Tu bois quoi, ma puce ? 140
En juillet 2004, nous vous parlions du Baja Beach Club, une discothèque barcelonaise très imprégnée de nouvelles technologies. Ses tenanciers avaient mis en route un système de paiement par puce RFID sous-cutanée. D’un doigt, enfin du membre concerné, passé près d’un scanner portatif, l’on peut être identifié selon un numéro par radiofréquence. A l’aide de ce code barre apposé dans ses entrailles, le consommateur peut ainsi payer son entrée, ses consommations, ou connaître le crédit dont il dispose. Bref, un portefeuille qui tient non dans la poche, mais sous la peau. La puce en question a été conçue sans surprise par Verichip, gros spécialiste dans le secteur des RFID.

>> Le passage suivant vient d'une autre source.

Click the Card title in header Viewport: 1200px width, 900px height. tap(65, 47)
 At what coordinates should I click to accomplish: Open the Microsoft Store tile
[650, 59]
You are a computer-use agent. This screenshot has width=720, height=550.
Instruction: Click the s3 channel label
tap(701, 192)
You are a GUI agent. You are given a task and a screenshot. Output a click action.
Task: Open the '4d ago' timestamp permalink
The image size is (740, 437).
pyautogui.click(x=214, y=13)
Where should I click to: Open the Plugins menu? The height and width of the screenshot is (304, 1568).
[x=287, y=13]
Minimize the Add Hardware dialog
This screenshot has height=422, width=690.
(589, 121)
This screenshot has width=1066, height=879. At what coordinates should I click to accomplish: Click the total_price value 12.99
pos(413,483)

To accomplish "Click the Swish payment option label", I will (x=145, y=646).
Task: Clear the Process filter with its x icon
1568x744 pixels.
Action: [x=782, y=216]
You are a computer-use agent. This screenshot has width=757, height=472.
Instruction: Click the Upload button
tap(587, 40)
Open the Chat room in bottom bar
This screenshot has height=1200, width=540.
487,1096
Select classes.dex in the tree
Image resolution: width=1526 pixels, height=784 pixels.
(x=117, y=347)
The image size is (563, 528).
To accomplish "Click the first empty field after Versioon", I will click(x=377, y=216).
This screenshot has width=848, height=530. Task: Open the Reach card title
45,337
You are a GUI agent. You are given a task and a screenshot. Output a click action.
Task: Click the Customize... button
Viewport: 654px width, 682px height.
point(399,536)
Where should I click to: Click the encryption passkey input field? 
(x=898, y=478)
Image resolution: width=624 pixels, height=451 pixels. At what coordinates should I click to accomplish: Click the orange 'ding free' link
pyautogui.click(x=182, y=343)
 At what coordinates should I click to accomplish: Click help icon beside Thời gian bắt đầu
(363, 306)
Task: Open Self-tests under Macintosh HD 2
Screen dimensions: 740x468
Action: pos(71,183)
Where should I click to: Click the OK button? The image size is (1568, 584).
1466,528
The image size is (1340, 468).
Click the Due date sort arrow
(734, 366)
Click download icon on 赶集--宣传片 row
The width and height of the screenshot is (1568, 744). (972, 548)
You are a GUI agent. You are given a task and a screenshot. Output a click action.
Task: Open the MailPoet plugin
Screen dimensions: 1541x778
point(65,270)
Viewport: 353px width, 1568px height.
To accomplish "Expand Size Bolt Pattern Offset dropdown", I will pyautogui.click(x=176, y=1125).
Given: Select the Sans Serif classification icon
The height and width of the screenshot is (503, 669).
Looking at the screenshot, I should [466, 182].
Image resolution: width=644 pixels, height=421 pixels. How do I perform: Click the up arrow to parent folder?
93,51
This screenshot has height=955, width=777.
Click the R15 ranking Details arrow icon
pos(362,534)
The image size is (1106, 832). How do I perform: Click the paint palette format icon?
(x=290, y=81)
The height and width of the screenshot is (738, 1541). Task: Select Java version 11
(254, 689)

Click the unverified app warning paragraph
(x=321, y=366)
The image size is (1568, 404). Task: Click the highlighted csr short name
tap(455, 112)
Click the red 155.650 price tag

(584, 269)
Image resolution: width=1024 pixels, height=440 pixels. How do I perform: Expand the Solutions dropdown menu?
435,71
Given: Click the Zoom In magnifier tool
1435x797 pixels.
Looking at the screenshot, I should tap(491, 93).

Le Baja Beach Club de Rotterdam, pendant hollandais du club espagnol, devait aussi lui adopter ce moyen de paiement. Dans un article du Monde publié cette semaine, on relate que la mise en place s’est là encore bien effectuée. Un espace VIP est même réservé aux 70 clients particuliers qui ont jusqu’à lors accepté de se délester de 1000 euros pour pouvoir payer ainsi. Interviewé par nos confrères, un certain Dick Carlier, ingénieur d’une trentaine d’années, s'explique : « Quand j'ai décidé de me faire poser un chip, mes parents ont eu peur qu'il se casse ou qu'il aille se balader n'importe où dans mon corps. […] Personnellement, je n'ai jamais eu d'inquiétude. Ici à Rotterdam, il y a des tas de gens avec des piercings incroyables, et tout va bien pour eux. Moi, j'ai encore mieux : mon chip est un piercing secret, je me sens unique, original. C'est aussi une carte de crédit invisible, ça me plaît. Quand j'en parle à des gens que je rencontre, ils veulent tous me toucher le bras, pour sentir le chip sous ma peau ». Sur les 70 consommateurs intéressés par cette puce, une dizaine de femmes aurait déjà sauté le pas.

rfid

L’on rappellera que ces puces sont souvent présentées comme une solution idéale dans le milieu médical, afin d’identifier le dossier d’un patient par exemple. Des chercheurs de l’Université de Louvain travaillent ainsi sur l’incrustation d’une puce RFID dans une dent, lieu sûr et beaucoup moins sensible aux effets du temps. On trouve évidemment encore des applications en matière de gestion des stocks, avec la possibilité d’inventaire en un rien de temps. Par propagation, effet de mode ou besoin de sécurité, des applications de plus en plus dérivées des buts initiaux se confirment en tout cas chaque jour, au grand dam des risques pour les libertés individuelles.